I'm personally rather partial to the classical definition of a planet, being a point of light that can be seen by the human eye, crossing the heavens against the background of stars at night. Mercury, Venus, Mars, Jupiter, and Saturn. But in the end, I suppose I am inclined to take more of a periodic table approach, and just expand the table when people start creating lots of new elements, like Plutonium. ;)

Geomodder, the rest of the mass is not in planets, but in comets, satellites (moons, etc), meteoroids, and interplanetary medium.

GU Piscium b may be a brown dwarf if it is at the very high end of its mass estimate. Although, funny enough for this discussion, there is also some disagreement over the definition for where a brown dwarf begins and ends.

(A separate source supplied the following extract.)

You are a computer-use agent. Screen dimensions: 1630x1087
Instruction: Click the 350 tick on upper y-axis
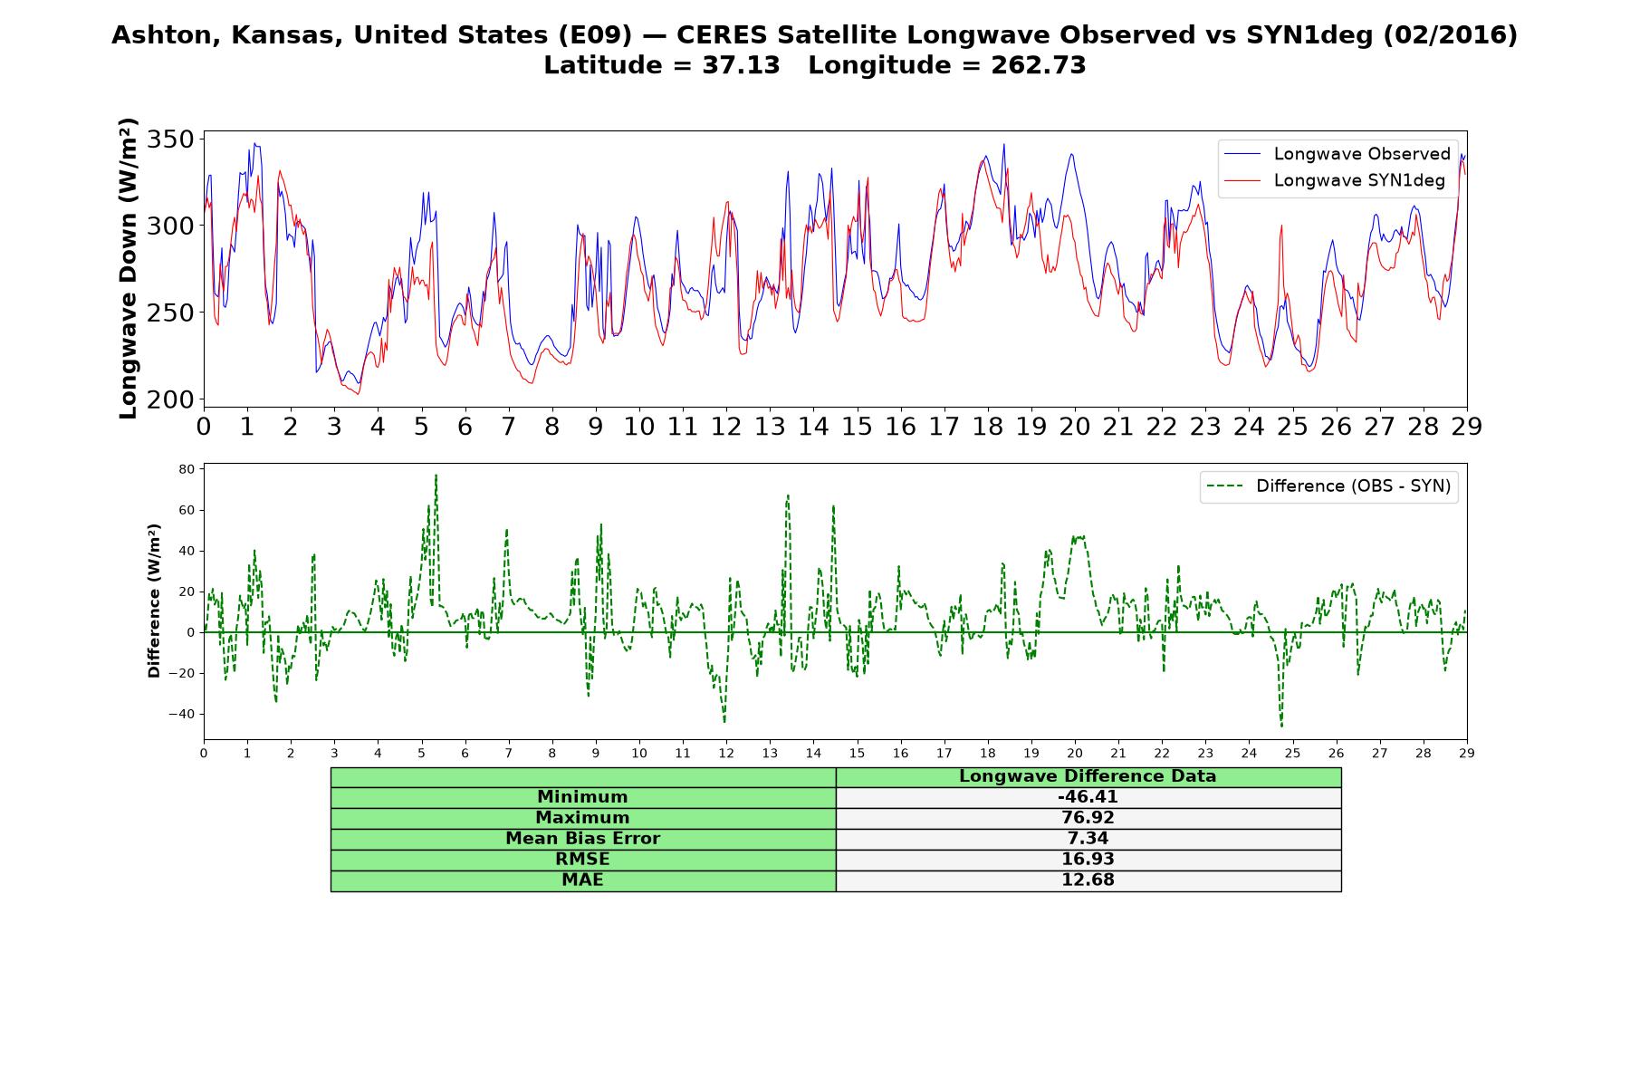pos(171,139)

Regardless, the point is that the formation histories of various extrasolar systems are widely different. Our studies of other stellar proplyds and debris disks has revealed that they come in a wild variety of shapes and sizes. There are proplyd objects detected near Cygnus OB2 that are 50,000 to 100,000 AU across, which is apparently "in agreement with the theoretical scaling of proplyd size with distance from the ionizing source." HD 100546 has a binary disk, .2 to 4 AU, then after a gap, 13 to 100+ AU, with signs of a protoplanet forming at 47 AU. While Lynds 1551 IRS5's disk is apparently 20 AU across.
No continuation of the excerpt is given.